Space, by SpaceX at Unsplash

My word of the year is: Space

After much deliberation, I have ultimately landed on a word of the year.  I had quite a few contestants but kept thinking I would sleep on it yet another day. Until one day I looked at my gratitudes and there started to be quite a bit about space in there. So what does it mean for me?

Space – the final frontier

No matter how much change we try to effect change in our lives, space needs to exist for us to allow ourselves to shift something. It makes me think of those sliding puzzles where you have to shift pieces around to fit the others without being able to take one out. Know what I am talking about? That is how I have been operating in the last few years. There are a number of things that co-exist and that I keep shifting around, without taking anything out and with a limited ability to stack something in. After many feelings of suffocation, I realized I wanted to feel more like Zeze – limitless. So space is the limit.

With this in mind, I felt like I wanted to move away from shifting pieces in a puzzle to redesigning the whole thing. And for that, you need space. For the last few months, I have taken a step back to allow myself the space to breathe and slowly figure out what is important. What I miss, and what maybe does not have a place anymore, or right now. As a first step, I needed space.

Space to explore

I am committed to exploring more. Exploring what I feel and what I really want.  Whilst I have had opportunities to do many things in life, I am not sure I ever approached them with a perspective of exploration. Yes, you guessed it right, explore was one of my alternative words of the year. I want to explore without an end in mind, with the opportunity to learn about myself and what surrounds me.

There is not much sense in exploration if it is in a closed space or with a fixed goal in mind. That would be more akin to a lab experience, an experiment. That is not what I am looking for. In fact, I know a bit too much about controlled environments. I want the space to explore without always being in control of all the variables. Or perhaps without thinking of the variables for one moment in time. I wonder how that will look like…

Space to think

This is one I have been missing more and more. I have missing it at work, at home, at charity, everywhere. One of the ways that this is visible is through reduced writing. Writing is how I think and I have not even allowed myself that. It got squeezed out of my schedule when I reached exhaustion at the end of the year. And I did miss it.

The other time I realized how much I lacked the space to think was in the first week of January.
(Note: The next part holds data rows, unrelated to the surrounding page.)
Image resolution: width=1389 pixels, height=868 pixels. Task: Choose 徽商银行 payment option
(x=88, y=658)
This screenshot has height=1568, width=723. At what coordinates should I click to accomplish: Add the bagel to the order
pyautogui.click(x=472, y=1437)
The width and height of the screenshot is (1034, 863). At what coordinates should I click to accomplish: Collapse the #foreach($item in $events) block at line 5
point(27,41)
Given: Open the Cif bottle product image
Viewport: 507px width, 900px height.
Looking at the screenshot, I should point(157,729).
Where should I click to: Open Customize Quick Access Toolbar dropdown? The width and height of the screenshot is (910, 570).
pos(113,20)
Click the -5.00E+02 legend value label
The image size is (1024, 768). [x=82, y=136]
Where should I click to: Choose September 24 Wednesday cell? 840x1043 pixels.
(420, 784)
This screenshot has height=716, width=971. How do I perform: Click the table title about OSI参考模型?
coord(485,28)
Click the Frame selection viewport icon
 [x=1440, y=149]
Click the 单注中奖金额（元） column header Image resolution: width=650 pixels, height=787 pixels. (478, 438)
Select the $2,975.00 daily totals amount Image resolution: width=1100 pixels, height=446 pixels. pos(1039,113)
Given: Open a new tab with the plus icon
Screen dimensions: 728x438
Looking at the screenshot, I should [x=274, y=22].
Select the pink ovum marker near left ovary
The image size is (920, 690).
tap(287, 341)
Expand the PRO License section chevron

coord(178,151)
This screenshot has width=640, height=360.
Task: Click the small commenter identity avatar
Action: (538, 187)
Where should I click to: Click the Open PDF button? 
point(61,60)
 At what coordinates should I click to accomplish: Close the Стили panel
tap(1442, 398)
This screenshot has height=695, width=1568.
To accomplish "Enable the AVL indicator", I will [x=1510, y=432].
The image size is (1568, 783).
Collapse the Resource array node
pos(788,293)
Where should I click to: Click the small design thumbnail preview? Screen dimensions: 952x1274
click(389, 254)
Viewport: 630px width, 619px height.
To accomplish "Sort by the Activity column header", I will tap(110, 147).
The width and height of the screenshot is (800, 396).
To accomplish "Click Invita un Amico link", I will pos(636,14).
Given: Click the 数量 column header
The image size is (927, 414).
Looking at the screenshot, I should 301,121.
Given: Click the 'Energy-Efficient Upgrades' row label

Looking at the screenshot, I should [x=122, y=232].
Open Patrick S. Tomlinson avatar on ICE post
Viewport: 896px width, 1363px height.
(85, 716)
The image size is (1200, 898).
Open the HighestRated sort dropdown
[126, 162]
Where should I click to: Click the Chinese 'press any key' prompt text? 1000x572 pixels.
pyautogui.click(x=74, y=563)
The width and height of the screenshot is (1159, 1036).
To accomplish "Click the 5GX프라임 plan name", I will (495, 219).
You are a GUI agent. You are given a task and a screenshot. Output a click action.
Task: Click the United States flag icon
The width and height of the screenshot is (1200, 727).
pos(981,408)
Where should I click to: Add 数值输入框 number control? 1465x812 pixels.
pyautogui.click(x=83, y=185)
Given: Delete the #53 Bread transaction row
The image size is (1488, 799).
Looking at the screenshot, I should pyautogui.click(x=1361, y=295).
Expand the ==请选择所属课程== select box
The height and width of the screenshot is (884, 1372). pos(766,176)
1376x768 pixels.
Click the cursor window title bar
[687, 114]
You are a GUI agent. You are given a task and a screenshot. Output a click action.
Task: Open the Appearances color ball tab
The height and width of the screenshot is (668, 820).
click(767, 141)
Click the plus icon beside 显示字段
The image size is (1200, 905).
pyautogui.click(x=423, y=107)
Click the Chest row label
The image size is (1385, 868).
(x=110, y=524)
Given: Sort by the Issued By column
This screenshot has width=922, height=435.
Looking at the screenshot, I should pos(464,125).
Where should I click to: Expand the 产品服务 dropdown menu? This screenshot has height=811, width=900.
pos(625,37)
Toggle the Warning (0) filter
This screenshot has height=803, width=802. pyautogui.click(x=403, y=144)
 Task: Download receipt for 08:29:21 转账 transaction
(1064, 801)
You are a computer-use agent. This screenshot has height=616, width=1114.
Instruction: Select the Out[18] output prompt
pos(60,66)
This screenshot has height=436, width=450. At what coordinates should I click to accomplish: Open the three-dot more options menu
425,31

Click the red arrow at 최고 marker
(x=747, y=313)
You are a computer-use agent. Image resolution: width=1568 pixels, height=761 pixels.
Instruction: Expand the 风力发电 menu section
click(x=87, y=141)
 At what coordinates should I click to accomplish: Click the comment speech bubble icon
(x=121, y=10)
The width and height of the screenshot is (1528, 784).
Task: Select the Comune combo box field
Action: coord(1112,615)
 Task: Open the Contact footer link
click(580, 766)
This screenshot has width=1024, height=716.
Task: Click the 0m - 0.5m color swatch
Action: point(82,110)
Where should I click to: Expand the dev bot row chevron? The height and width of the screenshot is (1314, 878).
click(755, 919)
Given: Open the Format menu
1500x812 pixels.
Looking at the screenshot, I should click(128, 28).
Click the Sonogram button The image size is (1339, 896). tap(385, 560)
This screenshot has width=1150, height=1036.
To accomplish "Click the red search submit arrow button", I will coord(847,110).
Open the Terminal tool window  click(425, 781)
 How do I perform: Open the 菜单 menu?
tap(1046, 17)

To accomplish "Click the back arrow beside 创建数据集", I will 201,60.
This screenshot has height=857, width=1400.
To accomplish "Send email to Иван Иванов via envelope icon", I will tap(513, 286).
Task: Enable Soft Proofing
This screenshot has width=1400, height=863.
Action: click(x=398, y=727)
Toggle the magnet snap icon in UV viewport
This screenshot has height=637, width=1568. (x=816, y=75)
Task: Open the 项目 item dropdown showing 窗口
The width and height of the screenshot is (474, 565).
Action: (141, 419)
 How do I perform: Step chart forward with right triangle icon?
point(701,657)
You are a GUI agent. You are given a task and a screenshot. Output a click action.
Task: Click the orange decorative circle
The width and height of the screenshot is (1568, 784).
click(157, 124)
I went back to work and many people were still out so the calendar was not filled with meetings. I created in a week what I was not able to do in a full month last year. Not from a productivity stand point, but from a creative thought standpoint. I worked on foundation pieces, I drafted new structures, I defined my agenda of focus. Not that feels like a distant memory. However, I want to be intentional about it not being a memory but rather how I lead life. My ability to create and add value in all areas of my life is significantly increased with tiny bits of space.

Space to feel

According to Catia, I have a pretty strong auto-pilot. I just go into problem solving mode and good luck trying to stop me. It does not matter what the problem is. There is no space to connect to what is happening, that usually comes after. This year, I want to allow myself space to feel in the moment. Not to rationalize what I feel, not to justify it, not to try and work my way out of it like I usually do. But just feel.

Through my history, I have disconnected from discomfort by approaching it as a problem to solve or justifying why it was ok to be uncomfortable with certain decisions through endless hours of conversations inside my brain. I can’t begin to explain to you how many hours of brain power these conversations take. All with the purpose of just not being in the uncomfortable place.

This year, I am allowing myself to feel uncomfortable. What I am also hoping is that will also teach me how to feel comfortable. Good or bad, I am inviting feelings to hang around for a bit this year. They are welcome.

Space to be

Exploring and thinking can often lead to new ways of being. And I want to create space to be without apologising. Be without being guilty. Be with a sense of being that is here and now.

In fact, I want to use the space to discover what being means for me. And if you think I lost some marbles through my latest round of Covid (entirely possible), I thought that way even before Covid was in the house. A while back I read the book the “The Big Leap” and thought I was aware of my upper limits. Little did I know how big they were. I may just re-read the book as a reminder of all the boxes I have put around myself over the years.

In my year of exploration, I want to allow myself to find out what it really means to be me. Spooky.

Space is not a single event in time, it is something you continuously need to have. Space for clarity of thought, space to feel, space to wonder, space to be.